§ **Document extract**:
Saturday, June 5, 2010

Text Discussion #3: An Incident - Specimen Days

"An Incident" is part of a larger entry in Specimen Days titled "Hospital Scenes.--Incidents." This larger entry contains two accounts or observations from the hospital (Carver hospital) and two tellings of happenings on the battlefield after the fighting that day had finished.  The writing in all of these accounts is very straightforward and blunt, as we will find in a moment.  These other smaller entries don't have any bearing on the text Rorem chose to set, so I will simply point you to where you can read them, if you are interested.

An Incident

In one of the fights before Atlanta, a rebel soldier, of large size, evidently a young man, was mortally wounded top of the head, so that the brains partially exuded.  He lived three days, lying on his back on the spot where he first dropt.  He dug with his heel in the ground during that time a hole big enough to put in a couple of ordinary knapsacks.  He just lay there in the open air, and with little intermission kept his heel going night and day.  Some of our soldiers then moved him to a house, but he died in a few minutes.

§ **What this task involves**:
Write the next part of the post discussing "An Incident" from Specimen Days, starting after its final sentence. The data that follows has no connection to the text above.

§ **Material shown**:
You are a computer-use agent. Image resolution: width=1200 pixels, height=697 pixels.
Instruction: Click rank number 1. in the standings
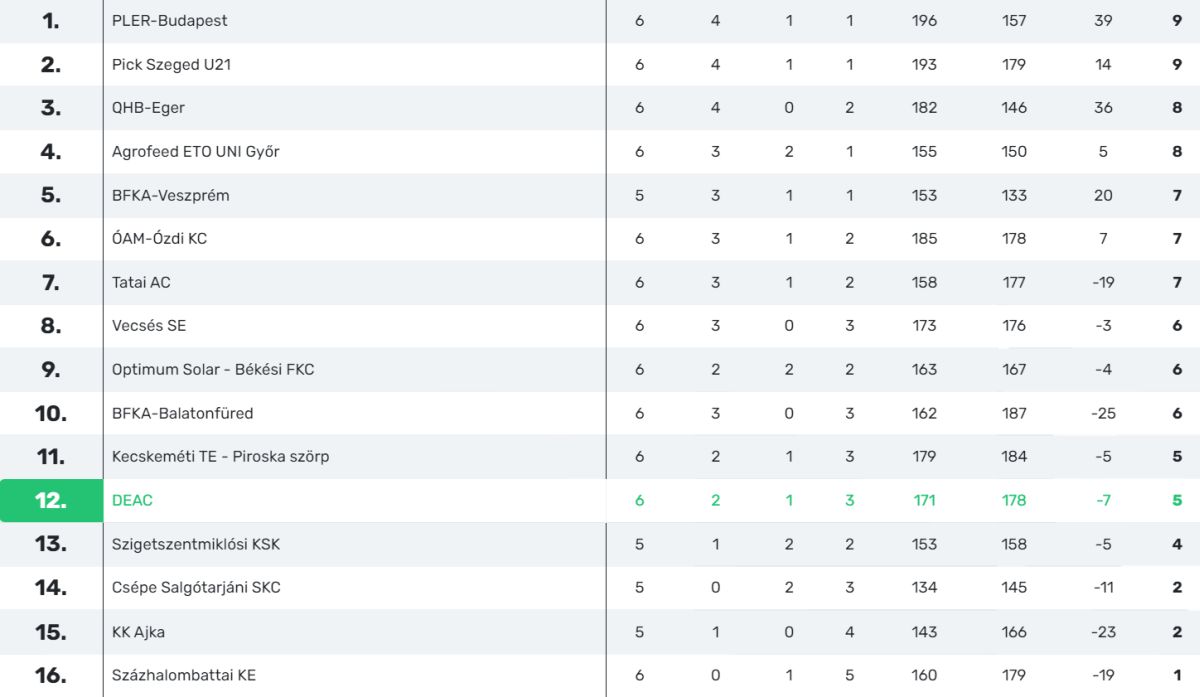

==

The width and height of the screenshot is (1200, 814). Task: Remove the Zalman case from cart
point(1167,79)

§ **Task output**:
As I said, it's very straightforward and blunt.  As you can see in the pictures on the right, a knapsack is not very large, but it is not very small, either.  I point this out to say that it was no small accomplishment for this wounded soldier to dig a hole, with only the heel of his boot, large enough to fit two of these knapsacks.  So, with that in mind, let's look a little closer at this text.

The campaign for Atlanta began on May 4, 1864 and ended on September 1 when General John Bell Hood abandoned the city followed by General Sherman's occupation.  There is no way to know in which of the several fights before the occupation our rebel soldier was wounded, but one would think it would have to be in one of the skirmishes between May and early July, only because it would take some time for the story to reach Whitman in Washington.  It really isn't important, other than to give some context and provide some detail to the scene of the tale.

The text is very haunting in its imagery.  We see a stout Southern lad of probably 18 to 21 years of age lying on the ground with part of his skull blown off.  His brain is exposed to the open air.  When he falls to the ground, you can imagine that there is great shock, a) that he is still alive, and b) that he probably knows he is seriously wounded.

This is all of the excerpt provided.